SECCIÓN DEL DOCUMENTO:
--------------------------------
Lun 02.04.2007

EL PAíS • SUBNOTA

“La gente no podía creer que nadie nos diera bolilla”

Dos ex combatientes cuentan la odisea tras el regreso de las islas: las órdenes militares para que no hablaran, el olvido social, la dificultad para conseguir trabajo.

› Por E. M. R.

La oscuridad de las noches de guerra en Malvinas era cerrada y fría. La misma que reinaba en todo el país en esa época, más allá de la hora del día. La misma que permitió el engaño. Los testimonios de los veteranos de guerra son claros en ese sentido: pelearon por la patria y cuando volvieron se encontraron con la indiferencia de la sociedad. Eso fue lo que más les dolió, cuentan.

“Volví el 19 de junio de 1982 y sentí un golpe muy duro. Era un sábado a la noche y nos traían en un micro hacia Capital. Hacía cuatro días que estaban cayendo hermanos nuestros en Malvinas. Corrí las cortinas de la ventanilla y vi que la gente salía a bailar como si nada pasara. ‘La puta, pensar que en la isla decíamos que teníamos que continuar, que no podíamos permitir que nos ganaran las islas’, pensé. Esa fue la primera vez que pensé que todo fue en vano”, cuenta Marcos Giménez, con la mirada perdida, ensombrecida.

La dictadura había urdido bien la trama de mentiras y ocultamientos. La gente pasó de creer que Argentina ganaba a encontrarse con la rendición. Luego, a no saber nada más. En el mar de dudas flotaba la palabra fracaso. Pero no era tan claro como ahora que ese sustantivo estaba atado al gobierno de facto, y no a los soldados.
--------------------------------
CONSIGNA DEL EJERCICIO:
Cita textualmente y de principio a fin la nota sobre los veteranos de Malvinas.

DATOS PROPORCIONADOS:
--------------------------------
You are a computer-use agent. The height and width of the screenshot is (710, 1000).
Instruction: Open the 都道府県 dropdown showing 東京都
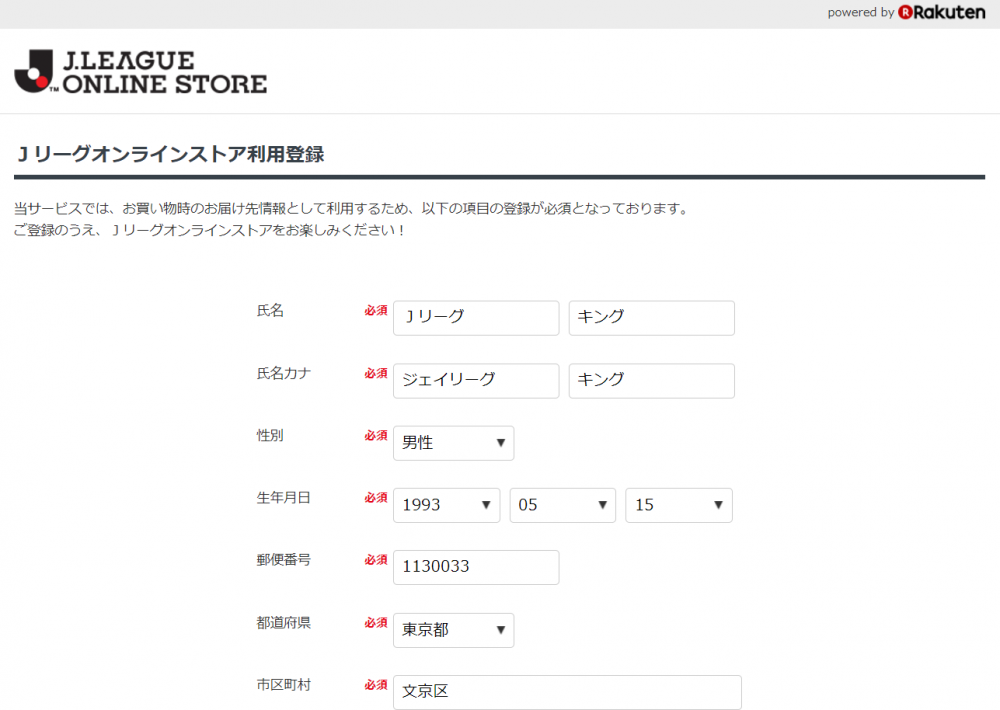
--------------------------------
RESPUESTA ESCRITA:
Lun 02.04.2007

EL PAíS • SUBNOTA

“La gente no podía creer que nadie nos diera bolilla”

Dos ex combatientes cuentan la odisea tras el regreso de las islas: las órdenes militares para que no hablaran, el olvido social, la dificultad para conseguir trabajo.

› Por E. M. R.

La oscuridad de las noches de guerra en Malvinas era cerrada y fría. La misma que reinaba en todo el país en esa época, más allá de la hora del día. La misma que permitió el engaño. Los testimonios de los veteranos de guerra son claros en ese sentido: pelearon por la patria y cuando volvieron se encontraron con la indiferencia de la sociedad. Eso fue lo que más les dolió, cuentan.

“Volví el 19 de junio de 1982 y sentí un golpe muy duro. Era un sábado a la noche y nos traían en un micro hacia Capital. Hacía cuatro días que estaban cayendo hermanos nuestros en Malvinas. Corrí las cortinas de la ventanilla y vi que la gente salía a bailar como si nada pasara. ‘La puta, pensar que en la isla decíamos que teníamos que continuar, que no podíamos permitir que nos ganaran las islas’, pensé. Esa fue la primera vez que pensé que todo fue en vano”, cuenta Marcos Giménez, con la mirada perdida, ensombrecida.

La dictadura había urdido bien la trama de mentiras y ocultamientos. La gente pasó de creer que Argentina ganaba a encontrarse con la rendición. Luego, a no saber nada más. En el mar de dudas flotaba la palabra fracaso. Pero no era tan claro como ahora que ese sustantivo estaba atado al gobierno de facto, y no a los soldados.